This research aims to unravel the micro-mechanisms that underpin the macro-level correlations between cultural tolerance and collective innovation. Our study centers on the micro-mechanisms of indirect minority influence among workers with diverse domain expertise. We posit that influence stemming from minorities who have different domain expertise in workers’ collaboration networks can be a pivotal driver for organizational innovation in changing market environments, and cultural tolerance is critical for such minority-induced social innovation.
Our systematic simulation experiment identified the sweet spot of tolerance and consistency that produced robustly faster adaptation speed in response to abrupt market shifts. Organizational culture characterized by a medium level of tolerance (t = 0.6) and a small consistency (κ = 0.05) facilitated rapid adaptation to new market needs. It should be emphasized that this level of tolerance corresponds to interacting in a balanced way with people with similar domain expertise and those with differing domain expertise, with slightly more interaction outside of one’s group than within it. This finding provides evidence that indirect minority influence can be a micro-mechanism underlying the link between cultural tolerance and innovation. Intriguingly, our simulation experiment also revealed that a decrease in tolerance from 0.6 to 0 necessitates an increase in the level of consistency (from 0.05 to 1) to optimize the adaptation speed. This implies that organizations with a tight culture might need to go further and increase cross-domain consistency – in other words, further tighten across domains – to ensure faster adaptation in the face of market shifts.

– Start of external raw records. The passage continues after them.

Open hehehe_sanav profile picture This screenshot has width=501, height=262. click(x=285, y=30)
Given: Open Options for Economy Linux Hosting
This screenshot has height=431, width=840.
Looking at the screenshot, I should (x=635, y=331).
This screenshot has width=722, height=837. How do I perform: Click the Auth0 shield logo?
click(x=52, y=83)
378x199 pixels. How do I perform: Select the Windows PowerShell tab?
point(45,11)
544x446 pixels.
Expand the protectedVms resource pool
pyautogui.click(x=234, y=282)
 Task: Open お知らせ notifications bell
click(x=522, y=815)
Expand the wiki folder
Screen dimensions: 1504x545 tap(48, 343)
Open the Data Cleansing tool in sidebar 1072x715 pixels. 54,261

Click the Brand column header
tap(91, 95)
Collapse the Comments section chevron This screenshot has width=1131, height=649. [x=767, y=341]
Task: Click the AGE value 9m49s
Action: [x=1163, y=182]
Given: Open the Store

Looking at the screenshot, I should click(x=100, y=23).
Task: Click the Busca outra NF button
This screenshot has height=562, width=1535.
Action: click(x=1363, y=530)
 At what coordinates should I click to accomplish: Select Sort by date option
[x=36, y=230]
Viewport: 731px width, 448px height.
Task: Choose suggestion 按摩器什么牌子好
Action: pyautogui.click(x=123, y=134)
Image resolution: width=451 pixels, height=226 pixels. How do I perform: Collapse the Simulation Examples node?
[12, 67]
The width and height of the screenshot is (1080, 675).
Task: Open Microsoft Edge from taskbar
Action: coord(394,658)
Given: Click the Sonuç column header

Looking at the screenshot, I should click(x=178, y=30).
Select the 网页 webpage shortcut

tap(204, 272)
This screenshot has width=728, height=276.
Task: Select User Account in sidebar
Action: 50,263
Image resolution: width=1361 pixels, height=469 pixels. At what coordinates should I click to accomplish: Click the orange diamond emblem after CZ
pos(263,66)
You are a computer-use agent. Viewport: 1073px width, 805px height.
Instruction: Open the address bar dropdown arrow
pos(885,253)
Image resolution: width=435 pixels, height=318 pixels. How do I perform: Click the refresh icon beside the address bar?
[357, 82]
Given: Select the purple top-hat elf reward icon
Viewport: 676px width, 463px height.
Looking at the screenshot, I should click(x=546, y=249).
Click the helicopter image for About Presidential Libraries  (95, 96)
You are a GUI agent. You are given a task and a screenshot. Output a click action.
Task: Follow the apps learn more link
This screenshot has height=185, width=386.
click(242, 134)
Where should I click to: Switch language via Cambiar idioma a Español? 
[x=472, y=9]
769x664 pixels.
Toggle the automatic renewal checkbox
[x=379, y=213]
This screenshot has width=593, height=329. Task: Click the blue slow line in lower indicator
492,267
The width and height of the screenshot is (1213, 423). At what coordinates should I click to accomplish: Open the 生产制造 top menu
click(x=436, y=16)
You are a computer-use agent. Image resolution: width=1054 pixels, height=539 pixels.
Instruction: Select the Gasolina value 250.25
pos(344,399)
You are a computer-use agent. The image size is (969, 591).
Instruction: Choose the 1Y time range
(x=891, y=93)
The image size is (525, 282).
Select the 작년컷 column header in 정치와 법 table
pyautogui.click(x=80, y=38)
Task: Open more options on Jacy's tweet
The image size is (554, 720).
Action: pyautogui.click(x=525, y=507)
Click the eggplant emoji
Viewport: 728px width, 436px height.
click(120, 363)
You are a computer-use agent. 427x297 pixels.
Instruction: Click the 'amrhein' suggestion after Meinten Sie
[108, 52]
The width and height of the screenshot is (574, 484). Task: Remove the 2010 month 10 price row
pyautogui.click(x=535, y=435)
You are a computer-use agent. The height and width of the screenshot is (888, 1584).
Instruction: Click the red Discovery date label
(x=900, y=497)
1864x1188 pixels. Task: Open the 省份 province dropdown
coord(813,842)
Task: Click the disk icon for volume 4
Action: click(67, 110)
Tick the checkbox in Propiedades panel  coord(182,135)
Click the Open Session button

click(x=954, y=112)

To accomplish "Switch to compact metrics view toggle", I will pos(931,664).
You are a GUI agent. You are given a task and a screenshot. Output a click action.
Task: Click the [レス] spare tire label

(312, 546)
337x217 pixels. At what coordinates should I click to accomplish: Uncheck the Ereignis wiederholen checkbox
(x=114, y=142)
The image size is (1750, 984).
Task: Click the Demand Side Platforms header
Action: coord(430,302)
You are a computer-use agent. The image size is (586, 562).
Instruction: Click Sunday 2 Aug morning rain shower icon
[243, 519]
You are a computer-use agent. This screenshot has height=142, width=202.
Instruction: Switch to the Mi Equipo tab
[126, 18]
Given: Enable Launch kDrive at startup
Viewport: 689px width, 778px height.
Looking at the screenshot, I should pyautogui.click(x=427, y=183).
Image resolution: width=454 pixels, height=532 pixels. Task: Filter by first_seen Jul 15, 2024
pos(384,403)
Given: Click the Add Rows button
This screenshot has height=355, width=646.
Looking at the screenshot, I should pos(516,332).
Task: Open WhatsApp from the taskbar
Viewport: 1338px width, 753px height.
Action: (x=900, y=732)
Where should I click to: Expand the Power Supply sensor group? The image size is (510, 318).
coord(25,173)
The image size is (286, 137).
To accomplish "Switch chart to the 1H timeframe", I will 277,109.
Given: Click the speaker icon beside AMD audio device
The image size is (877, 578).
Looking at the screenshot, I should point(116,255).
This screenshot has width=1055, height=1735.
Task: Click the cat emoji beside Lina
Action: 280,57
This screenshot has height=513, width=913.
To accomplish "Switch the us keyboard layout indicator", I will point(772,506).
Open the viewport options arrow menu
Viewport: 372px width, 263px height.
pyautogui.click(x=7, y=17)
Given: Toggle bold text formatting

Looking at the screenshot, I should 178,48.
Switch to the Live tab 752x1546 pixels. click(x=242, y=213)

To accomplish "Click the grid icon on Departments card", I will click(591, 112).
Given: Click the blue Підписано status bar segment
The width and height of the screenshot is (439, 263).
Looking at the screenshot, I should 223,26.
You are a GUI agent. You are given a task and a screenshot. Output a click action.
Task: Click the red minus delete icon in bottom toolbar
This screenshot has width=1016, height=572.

This study explains the conflicting evidences on the relation between cultural tightness and/or looseness and innovation. Our finding explains how cultural looseness is generally associated with innovation in cross-cultural data (Deckert and Shomaker, 2022) as well as data within loose culture (Jackson et al., 2019). Our finding also explains Chua et al.’s (2019) seemingly contrary evidence that across 31 provinces in China, provinces with tight cultures exhibit higher rates of incremental innovation. Also, high cross-domain consistency prevents the emergence of radically innovative domains, which explains why provinces with tight cultures exhibit lower rates of radical innovation in the same paper.